On March 14, Los Angeles Superior Court Judge James C. Chalfant found that because the project is a solar generation facility, it is exempt from city land use, zoning, and building controls. This ruling halts the city’s stop-work order on the college. Moreover, he rejected the city’s request to take lead agency status. Mt. Sac thus maintains responsibility for conducting the project under the CEQA: California Environmental Quality Act.
“We are pleased the judge supported Mt. SAC’s position on this matter,” stated the President of Mt. SAC Bill Scroggins. “We are looking forward to working cooperatively with the City of Walnut and neighbors.”
The project will be located on Mt. Sac premises known as the “West Parcel,” a triangular piece of land South of Temple Avenue.
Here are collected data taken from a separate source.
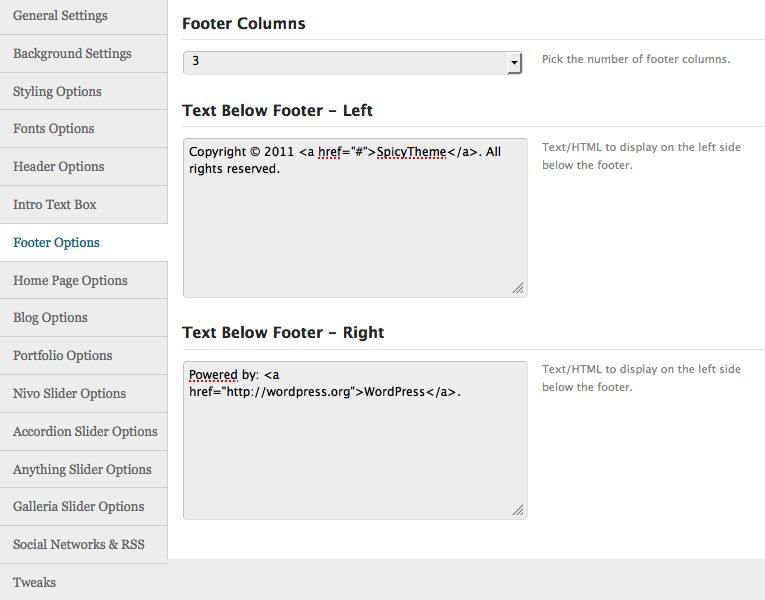The height and width of the screenshot is (600, 765).
Task: Open Accordion Slider Options tab
Action: 85,432
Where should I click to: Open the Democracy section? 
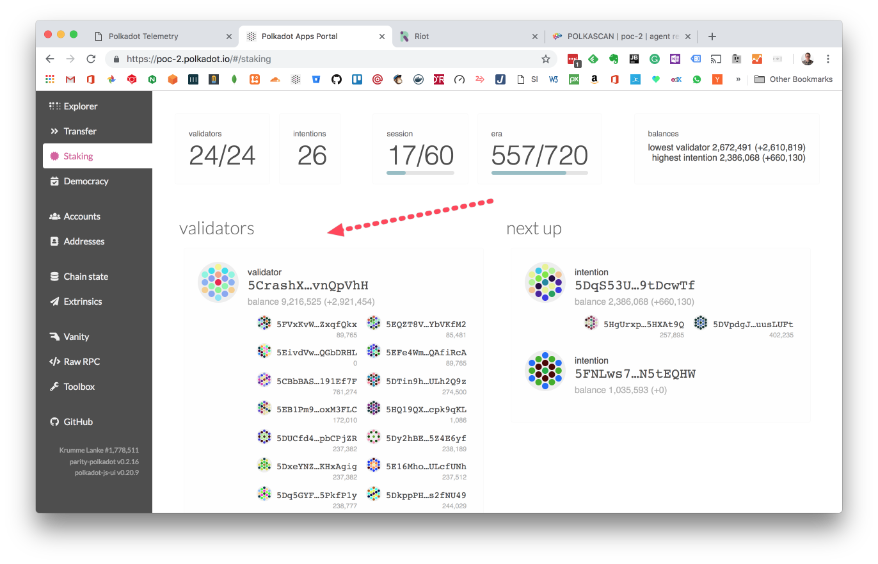point(84,181)
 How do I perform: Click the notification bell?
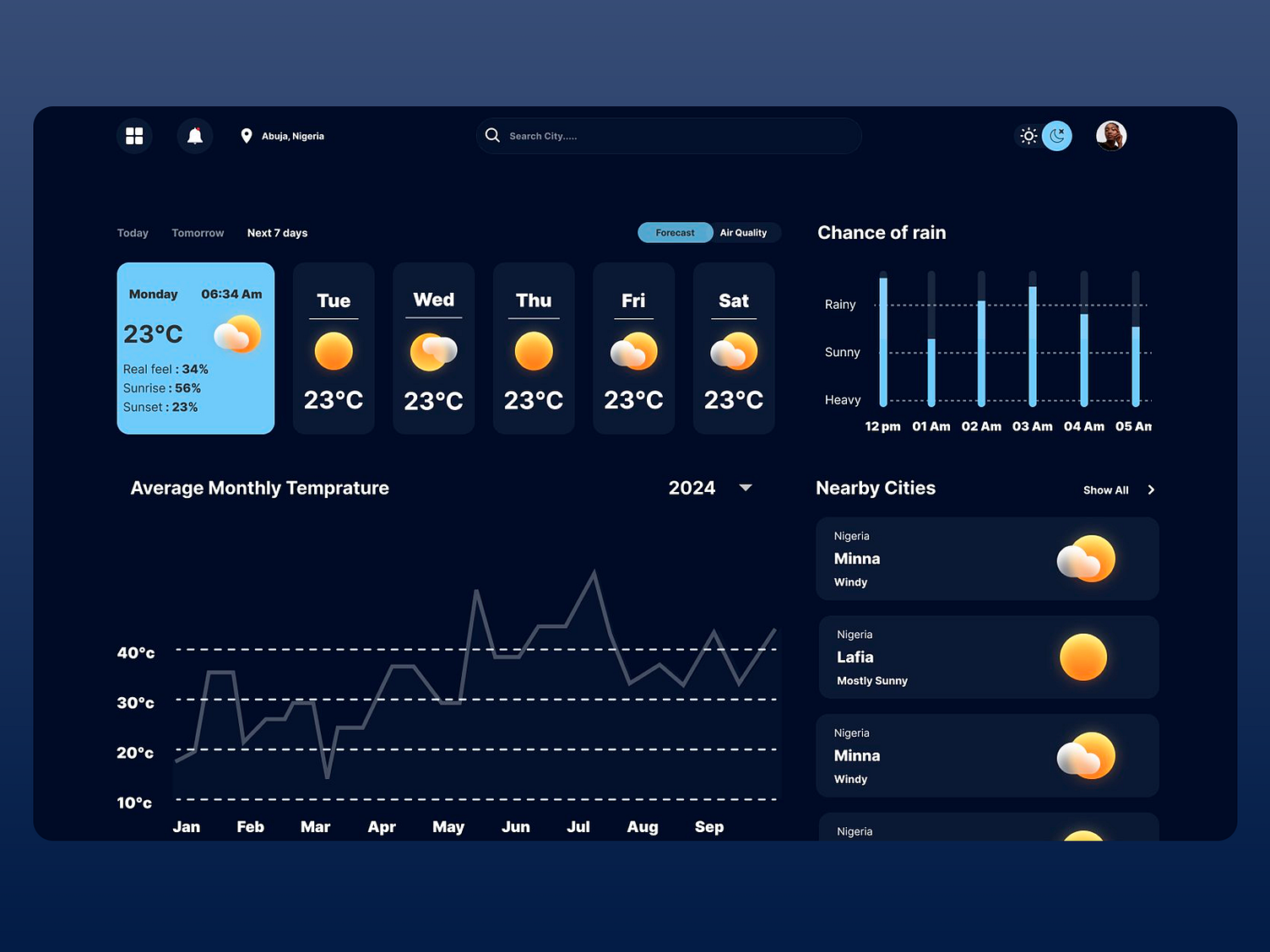195,135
Even though the judge ruled that Mt. SAC is not required to apply to the City of Walnut for a conditional use permit or building permit, it must submit grading and truck hauling plans for the solar project. City engineers must then review and process the grading plans for approval. However, the authority of the city’s review is limited by state code to onsite review only – meaning the design and grading issues can only be judged and assessed inasmuch as they affect the site itself.
“The college has had a long history of working with the city on construction issues such as grading and truck hauling,” Scroggins declared. “We will monitor the city’s progress on the review of our grading and hauling plans and collaborate with city staff to expedite the process.”
Because the system will generate 2.2 megawatts of electricity for the campus, it will save taxpayers at least $480,000 a year, as well as approximately $15 million over the 25-year life cycle of the system. This project will move the college closer to energy independence and improve the quality and reliability of campus electrical service.
Funding for the project has included voter-approved Proposition 39 Clean Energy Funds, California Solar Incentive Funds, and California Energy Commission loans.